__WHAT IS REQUIRED__. Write out the data exactly, every line included.

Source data
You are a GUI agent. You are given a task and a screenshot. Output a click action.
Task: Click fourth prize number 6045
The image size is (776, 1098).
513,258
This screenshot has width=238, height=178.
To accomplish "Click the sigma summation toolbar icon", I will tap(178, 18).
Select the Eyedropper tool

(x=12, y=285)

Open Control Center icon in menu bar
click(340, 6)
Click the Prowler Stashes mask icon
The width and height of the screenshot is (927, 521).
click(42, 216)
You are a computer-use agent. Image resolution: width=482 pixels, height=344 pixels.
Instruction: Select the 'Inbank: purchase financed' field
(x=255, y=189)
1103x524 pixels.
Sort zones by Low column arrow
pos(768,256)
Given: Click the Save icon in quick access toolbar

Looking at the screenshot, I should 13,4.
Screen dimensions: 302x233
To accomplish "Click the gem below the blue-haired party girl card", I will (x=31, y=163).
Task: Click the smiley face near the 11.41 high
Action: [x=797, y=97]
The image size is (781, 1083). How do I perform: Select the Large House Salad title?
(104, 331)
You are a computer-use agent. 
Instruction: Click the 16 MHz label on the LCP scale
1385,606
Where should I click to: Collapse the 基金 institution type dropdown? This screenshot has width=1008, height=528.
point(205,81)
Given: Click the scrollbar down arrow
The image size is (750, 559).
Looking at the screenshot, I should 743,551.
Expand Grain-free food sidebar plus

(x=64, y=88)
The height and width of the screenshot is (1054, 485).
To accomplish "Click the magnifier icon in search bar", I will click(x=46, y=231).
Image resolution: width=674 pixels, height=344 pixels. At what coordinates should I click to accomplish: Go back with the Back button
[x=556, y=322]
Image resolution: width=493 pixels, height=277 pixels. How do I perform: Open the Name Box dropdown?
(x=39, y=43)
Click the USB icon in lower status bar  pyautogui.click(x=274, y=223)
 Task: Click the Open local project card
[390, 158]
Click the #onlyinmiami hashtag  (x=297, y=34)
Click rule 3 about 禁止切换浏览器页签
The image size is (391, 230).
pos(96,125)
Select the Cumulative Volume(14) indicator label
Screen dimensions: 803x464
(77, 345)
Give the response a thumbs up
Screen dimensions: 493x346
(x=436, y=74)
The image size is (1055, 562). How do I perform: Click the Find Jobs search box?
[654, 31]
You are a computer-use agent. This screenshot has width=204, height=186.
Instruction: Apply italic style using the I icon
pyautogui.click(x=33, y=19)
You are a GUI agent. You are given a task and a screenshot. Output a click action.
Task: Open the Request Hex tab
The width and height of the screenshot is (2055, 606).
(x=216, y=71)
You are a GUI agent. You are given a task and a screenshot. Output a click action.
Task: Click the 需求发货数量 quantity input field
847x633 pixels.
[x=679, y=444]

__EXERCISE ANSWER__.
You are a GUI agent. You are given a task and a screenshot. Output a click action.
Task: Click fourth prize number 6045
The image size is (776, 1098).
513,258
This screenshot has width=238, height=178.
To accomplish "Click the sigma summation toolbar icon", I will tap(178, 18).
Select the Eyedropper tool

(x=12, y=285)

Open Control Center icon in menu bar
click(340, 6)
Click the Prowler Stashes mask icon
The width and height of the screenshot is (927, 521).
click(42, 216)
You are a computer-use agent. Image resolution: width=482 pixels, height=344 pixels.
Instruction: Select the 'Inbank: purchase financed' field
(x=255, y=189)
1103x524 pixels.
Sort zones by Low column arrow
pos(768,256)
Given: Click the Save icon in quick access toolbar

Looking at the screenshot, I should 13,4.
Screen dimensions: 302x233
To accomplish "Click the gem below the blue-haired party girl card", I will (x=31, y=163).
Task: Click the smiley face near the 11.41 high
Action: [x=797, y=97]
The image size is (781, 1083). How do I perform: Select the Large House Salad title?
(104, 331)
You are a computer-use agent. 
Instruction: Click the 16 MHz label on the LCP scale
1385,606
Where should I click to: Collapse the 基金 institution type dropdown? This screenshot has width=1008, height=528.
point(205,81)
Given: Click the scrollbar down arrow
The image size is (750, 559).
Looking at the screenshot, I should 743,551.
Expand Grain-free food sidebar plus

(x=64, y=88)
The height and width of the screenshot is (1054, 485).
To accomplish "Click the magnifier icon in search bar", I will click(x=46, y=231).
Image resolution: width=674 pixels, height=344 pixels. At what coordinates should I click to accomplish: Go back with the Back button
[x=556, y=322]
Image resolution: width=493 pixels, height=277 pixels. How do I perform: Open the Name Box dropdown?
(x=39, y=43)
Click the USB icon in lower status bar  pyautogui.click(x=274, y=223)
 Task: Click the Open local project card
[390, 158]
Click the #onlyinmiami hashtag  (x=297, y=34)
Click rule 3 about 禁止切换浏览器页签
The image size is (391, 230).
pos(96,125)
Select the Cumulative Volume(14) indicator label
Screen dimensions: 803x464
(77, 345)
Give the response a thumbs up
Screen dimensions: 493x346
(x=436, y=74)
The image size is (1055, 562). How do I perform: Click the Find Jobs search box?
[654, 31]
You are a computer-use agent. This screenshot has width=204, height=186.
Instruction: Apply italic style using the I icon
pyautogui.click(x=33, y=19)
You are a GUI agent. You are given a task and a screenshot. Output a click action.
Task: Open the Request Hex tab
The width and height of the screenshot is (2055, 606).
(x=216, y=71)
You are a GUI agent. You are given a task and a screenshot. Output a click action.
Task: Click the 需求发货数量 quantity input field
847x633 pixels.
[x=679, y=444]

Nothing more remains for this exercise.